*Exercise prompt:* Take every entry below and copy it out word for word.

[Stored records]
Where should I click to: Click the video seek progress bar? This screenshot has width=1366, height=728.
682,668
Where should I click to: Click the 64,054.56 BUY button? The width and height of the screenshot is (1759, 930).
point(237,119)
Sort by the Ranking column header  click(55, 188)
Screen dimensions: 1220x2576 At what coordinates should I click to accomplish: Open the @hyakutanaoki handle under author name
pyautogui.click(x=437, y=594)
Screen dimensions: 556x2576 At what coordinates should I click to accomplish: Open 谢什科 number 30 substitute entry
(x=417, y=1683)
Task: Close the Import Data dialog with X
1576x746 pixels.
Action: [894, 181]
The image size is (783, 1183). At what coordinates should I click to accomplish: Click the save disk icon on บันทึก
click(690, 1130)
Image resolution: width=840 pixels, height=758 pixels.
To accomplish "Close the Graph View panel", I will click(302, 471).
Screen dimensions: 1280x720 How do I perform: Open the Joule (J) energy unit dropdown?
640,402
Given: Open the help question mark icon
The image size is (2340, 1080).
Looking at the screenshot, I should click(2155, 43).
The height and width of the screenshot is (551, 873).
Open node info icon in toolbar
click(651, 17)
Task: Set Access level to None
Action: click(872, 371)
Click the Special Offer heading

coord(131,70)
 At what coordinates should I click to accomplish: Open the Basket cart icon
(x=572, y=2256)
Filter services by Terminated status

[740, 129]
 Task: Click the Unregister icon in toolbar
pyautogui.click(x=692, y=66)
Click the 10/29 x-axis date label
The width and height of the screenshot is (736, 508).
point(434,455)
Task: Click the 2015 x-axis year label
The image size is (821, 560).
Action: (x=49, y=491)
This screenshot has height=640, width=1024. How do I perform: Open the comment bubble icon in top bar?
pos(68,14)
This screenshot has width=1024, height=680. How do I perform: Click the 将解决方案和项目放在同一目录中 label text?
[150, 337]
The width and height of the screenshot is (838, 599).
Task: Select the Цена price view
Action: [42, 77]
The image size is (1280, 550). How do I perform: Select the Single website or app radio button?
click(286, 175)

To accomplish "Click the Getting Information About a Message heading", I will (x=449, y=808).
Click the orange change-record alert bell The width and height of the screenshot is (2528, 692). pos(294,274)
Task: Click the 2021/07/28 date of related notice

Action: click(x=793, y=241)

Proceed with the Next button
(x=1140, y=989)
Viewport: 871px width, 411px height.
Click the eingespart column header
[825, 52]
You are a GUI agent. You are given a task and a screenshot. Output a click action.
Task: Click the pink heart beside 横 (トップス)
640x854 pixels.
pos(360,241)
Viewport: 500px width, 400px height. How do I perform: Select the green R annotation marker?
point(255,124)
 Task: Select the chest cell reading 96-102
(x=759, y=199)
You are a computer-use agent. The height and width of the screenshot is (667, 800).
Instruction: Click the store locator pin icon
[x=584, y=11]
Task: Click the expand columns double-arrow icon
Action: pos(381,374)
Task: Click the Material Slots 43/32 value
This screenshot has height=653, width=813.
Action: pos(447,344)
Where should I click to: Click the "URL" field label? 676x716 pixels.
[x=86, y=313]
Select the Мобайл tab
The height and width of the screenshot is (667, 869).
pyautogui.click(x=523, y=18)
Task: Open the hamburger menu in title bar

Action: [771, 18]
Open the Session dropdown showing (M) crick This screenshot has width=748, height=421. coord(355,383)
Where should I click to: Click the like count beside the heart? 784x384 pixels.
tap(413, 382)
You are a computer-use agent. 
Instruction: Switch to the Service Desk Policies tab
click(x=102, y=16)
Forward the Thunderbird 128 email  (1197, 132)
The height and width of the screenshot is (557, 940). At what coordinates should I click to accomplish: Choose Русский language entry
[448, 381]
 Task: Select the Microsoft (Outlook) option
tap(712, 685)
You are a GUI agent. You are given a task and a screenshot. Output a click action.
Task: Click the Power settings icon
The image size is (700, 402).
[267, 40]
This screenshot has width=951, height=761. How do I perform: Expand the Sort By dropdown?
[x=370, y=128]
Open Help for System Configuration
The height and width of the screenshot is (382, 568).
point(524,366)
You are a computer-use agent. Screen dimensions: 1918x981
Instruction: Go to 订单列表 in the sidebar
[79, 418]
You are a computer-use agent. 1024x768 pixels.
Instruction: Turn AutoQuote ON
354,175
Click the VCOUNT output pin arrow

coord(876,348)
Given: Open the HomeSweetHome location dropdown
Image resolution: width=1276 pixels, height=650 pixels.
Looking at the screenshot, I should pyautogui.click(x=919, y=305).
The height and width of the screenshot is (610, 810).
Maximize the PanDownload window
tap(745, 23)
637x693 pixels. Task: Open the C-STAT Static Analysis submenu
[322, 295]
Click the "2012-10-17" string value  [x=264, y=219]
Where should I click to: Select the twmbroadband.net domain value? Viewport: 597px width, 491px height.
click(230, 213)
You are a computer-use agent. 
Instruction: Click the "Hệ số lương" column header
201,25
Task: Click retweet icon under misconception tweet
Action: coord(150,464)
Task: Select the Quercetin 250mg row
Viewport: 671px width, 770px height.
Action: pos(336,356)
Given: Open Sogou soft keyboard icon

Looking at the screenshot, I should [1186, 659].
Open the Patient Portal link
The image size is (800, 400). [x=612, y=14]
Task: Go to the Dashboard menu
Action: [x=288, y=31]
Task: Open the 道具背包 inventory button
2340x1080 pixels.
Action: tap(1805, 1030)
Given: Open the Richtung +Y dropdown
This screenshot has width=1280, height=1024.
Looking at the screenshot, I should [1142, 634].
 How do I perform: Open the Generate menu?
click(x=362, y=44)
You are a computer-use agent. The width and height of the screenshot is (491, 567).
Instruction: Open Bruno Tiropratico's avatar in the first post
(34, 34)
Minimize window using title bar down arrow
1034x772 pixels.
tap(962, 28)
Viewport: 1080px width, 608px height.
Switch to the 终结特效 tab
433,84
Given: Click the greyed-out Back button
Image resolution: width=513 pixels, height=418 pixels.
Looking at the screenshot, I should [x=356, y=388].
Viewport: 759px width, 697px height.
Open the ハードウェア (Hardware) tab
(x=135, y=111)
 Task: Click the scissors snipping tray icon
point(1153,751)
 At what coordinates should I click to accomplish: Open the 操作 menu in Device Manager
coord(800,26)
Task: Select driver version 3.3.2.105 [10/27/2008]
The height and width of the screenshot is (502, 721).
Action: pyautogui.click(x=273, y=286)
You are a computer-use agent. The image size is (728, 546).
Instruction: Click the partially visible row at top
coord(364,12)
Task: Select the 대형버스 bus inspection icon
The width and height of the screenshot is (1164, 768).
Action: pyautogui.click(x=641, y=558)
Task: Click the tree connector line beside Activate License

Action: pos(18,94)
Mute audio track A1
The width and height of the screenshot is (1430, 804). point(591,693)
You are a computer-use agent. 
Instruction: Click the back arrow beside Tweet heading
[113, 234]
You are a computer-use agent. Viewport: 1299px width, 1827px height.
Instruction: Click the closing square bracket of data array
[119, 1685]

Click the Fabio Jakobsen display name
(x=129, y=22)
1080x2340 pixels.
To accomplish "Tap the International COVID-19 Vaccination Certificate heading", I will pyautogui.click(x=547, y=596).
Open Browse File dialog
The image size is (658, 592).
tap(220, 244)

*Answer section:*
Where should I click to: Click the video seek progress bar? This screenshot has width=1366, height=728.
682,668
Where should I click to: Click the 64,054.56 BUY button? The width and height of the screenshot is (1759, 930).
point(237,119)
Sort by the Ranking column header  click(55, 188)
Screen dimensions: 1220x2576 At what coordinates should I click to accomplish: Open the @hyakutanaoki handle under author name
pyautogui.click(x=437, y=594)
Screen dimensions: 556x2576 At what coordinates should I click to accomplish: Open 谢什科 number 30 substitute entry
(x=417, y=1683)
Task: Close the Import Data dialog with X
1576x746 pixels.
Action: [894, 181]
The image size is (783, 1183). At what coordinates should I click to accomplish: Click the save disk icon on บันทึก
click(690, 1130)
Image resolution: width=840 pixels, height=758 pixels.
To accomplish "Close the Graph View panel", I will click(302, 471).
Screen dimensions: 1280x720 How do I perform: Open the Joule (J) energy unit dropdown?
640,402
Given: Open the help question mark icon
The image size is (2340, 1080).
Looking at the screenshot, I should click(2155, 43).
The height and width of the screenshot is (551, 873).
Open node info icon in toolbar
click(651, 17)
Task: Set Access level to None
Action: click(872, 371)
Click the Special Offer heading

coord(131,70)
 At what coordinates should I click to accomplish: Open the Basket cart icon
(x=572, y=2256)
Filter services by Terminated status

[740, 129]
 Task: Click the Unregister icon in toolbar
pyautogui.click(x=692, y=66)
Click the 10/29 x-axis date label
The width and height of the screenshot is (736, 508).
point(434,455)
Task: Click the 2015 x-axis year label
The image size is (821, 560).
Action: (x=49, y=491)
This screenshot has height=640, width=1024. How do I perform: Open the comment bubble icon in top bar?
pos(68,14)
This screenshot has width=1024, height=680. How do I perform: Click the 将解决方案和项目放在同一目录中 label text?
[150, 337]
The width and height of the screenshot is (838, 599).
Task: Select the Цена price view
Action: [42, 77]
The image size is (1280, 550). How do I perform: Select the Single website or app radio button?
click(286, 175)

To accomplish "Click the Getting Information About a Message heading", I will (x=449, y=808).
Click the orange change-record alert bell The width and height of the screenshot is (2528, 692). pos(294,274)
Task: Click the 2021/07/28 date of related notice

Action: click(x=793, y=241)

Proceed with the Next button
(x=1140, y=989)
Viewport: 871px width, 411px height.
Click the eingespart column header
[825, 52]
You are a GUI agent. You are given a task and a screenshot. Output a click action.
Task: Click the pink heart beside 横 (トップス)
640x854 pixels.
pos(360,241)
Viewport: 500px width, 400px height. How do I perform: Select the green R annotation marker?
point(255,124)
 Task: Select the chest cell reading 96-102
(x=759, y=199)
You are a computer-use agent. The height and width of the screenshot is (667, 800).
Instruction: Click the store locator pin icon
[x=584, y=11]
Task: Click the expand columns double-arrow icon
Action: pos(381,374)
Task: Click the Material Slots 43/32 value
This screenshot has height=653, width=813.
Action: pos(447,344)
Where should I click to: Click the "URL" field label? 676x716 pixels.
[x=86, y=313]
Select the Мобайл tab
The height and width of the screenshot is (667, 869).
pyautogui.click(x=523, y=18)
Task: Open the hamburger menu in title bar

Action: [771, 18]
Open the Session dropdown showing (M) crick This screenshot has width=748, height=421. coord(355,383)
Where should I click to: Click the like count beside the heart? 784x384 pixels.
tap(413, 382)
You are a computer-use agent. 
Instruction: Switch to the Service Desk Policies tab
click(x=102, y=16)
Forward the Thunderbird 128 email  (1197, 132)
The height and width of the screenshot is (557, 940). At what coordinates should I click to accomplish: Choose Русский language entry
[448, 381]
 Task: Select the Microsoft (Outlook) option
tap(712, 685)
You are a GUI agent. You are given a task and a screenshot. Output a click action.
Task: Click the Power settings icon
The image size is (700, 402).
[267, 40]
This screenshot has width=951, height=761. How do I perform: Expand the Sort By dropdown?
[x=370, y=128]
Open Help for System Configuration
The height and width of the screenshot is (382, 568).
point(524,366)
You are a computer-use agent. Screen dimensions: 1918x981
Instruction: Go to 订单列表 in the sidebar
[79, 418]
You are a computer-use agent. 1024x768 pixels.
Instruction: Turn AutoQuote ON
354,175
Click the VCOUNT output pin arrow

coord(876,348)
Given: Open the HomeSweetHome location dropdown
Image resolution: width=1276 pixels, height=650 pixels.
Looking at the screenshot, I should pyautogui.click(x=919, y=305).
The height and width of the screenshot is (610, 810).
Maximize the PanDownload window
tap(745, 23)
637x693 pixels. Task: Open the C-STAT Static Analysis submenu
[322, 295]
Click the "2012-10-17" string value  [x=264, y=219]
Where should I click to: Select the twmbroadband.net domain value? Viewport: 597px width, 491px height.
click(230, 213)
You are a computer-use agent. 
Instruction: Click the "Hệ số lương" column header
201,25
Task: Click retweet icon under misconception tweet
Action: coord(150,464)
Task: Select the Quercetin 250mg row
Viewport: 671px width, 770px height.
Action: pos(336,356)
Given: Open Sogou soft keyboard icon

Looking at the screenshot, I should [1186, 659].
Open the Patient Portal link
The image size is (800, 400). [x=612, y=14]
Task: Go to the Dashboard menu
Action: [x=288, y=31]
Task: Open the 道具背包 inventory button
2340x1080 pixels.
Action: tap(1805, 1030)
Given: Open the Richtung +Y dropdown
This screenshot has width=1280, height=1024.
Looking at the screenshot, I should [1142, 634].
 How do I perform: Open the Generate menu?
click(x=362, y=44)
You are a computer-use agent. The width and height of the screenshot is (491, 567).
Instruction: Open Bruno Tiropratico's avatar in the first post
(34, 34)
Minimize window using title bar down arrow
1034x772 pixels.
tap(962, 28)
Viewport: 1080px width, 608px height.
Switch to the 终结特效 tab
433,84
Given: Click the greyed-out Back button
Image resolution: width=513 pixels, height=418 pixels.
Looking at the screenshot, I should [x=356, y=388].
Viewport: 759px width, 697px height.
Open the ハードウェア (Hardware) tab
(x=135, y=111)
 Task: Click the scissors snipping tray icon
point(1153,751)
 At what coordinates should I click to accomplish: Open the 操作 menu in Device Manager
coord(800,26)
Task: Select driver version 3.3.2.105 [10/27/2008]
The height and width of the screenshot is (502, 721).
Action: pyautogui.click(x=273, y=286)
You are a computer-use agent. The image size is (728, 546).
Instruction: Click the partially visible row at top
coord(364,12)
Task: Select the 대형버스 bus inspection icon
The width and height of the screenshot is (1164, 768).
Action: pyautogui.click(x=641, y=558)
Task: Click the tree connector line beside Activate License

Action: pos(18,94)
Mute audio track A1
The width and height of the screenshot is (1430, 804). point(591,693)
You are a computer-use agent. 
Instruction: Click the back arrow beside Tweet heading
[113, 234]
You are a computer-use agent. Viewport: 1299px width, 1827px height.
Instruction: Click the closing square bracket of data array
[119, 1685]

Click the Fabio Jakobsen display name
(x=129, y=22)
1080x2340 pixels.
To accomplish "Tap the International COVID-19 Vaccination Certificate heading", I will pyautogui.click(x=547, y=596).
Open Browse File dialog
The image size is (658, 592).
tap(220, 244)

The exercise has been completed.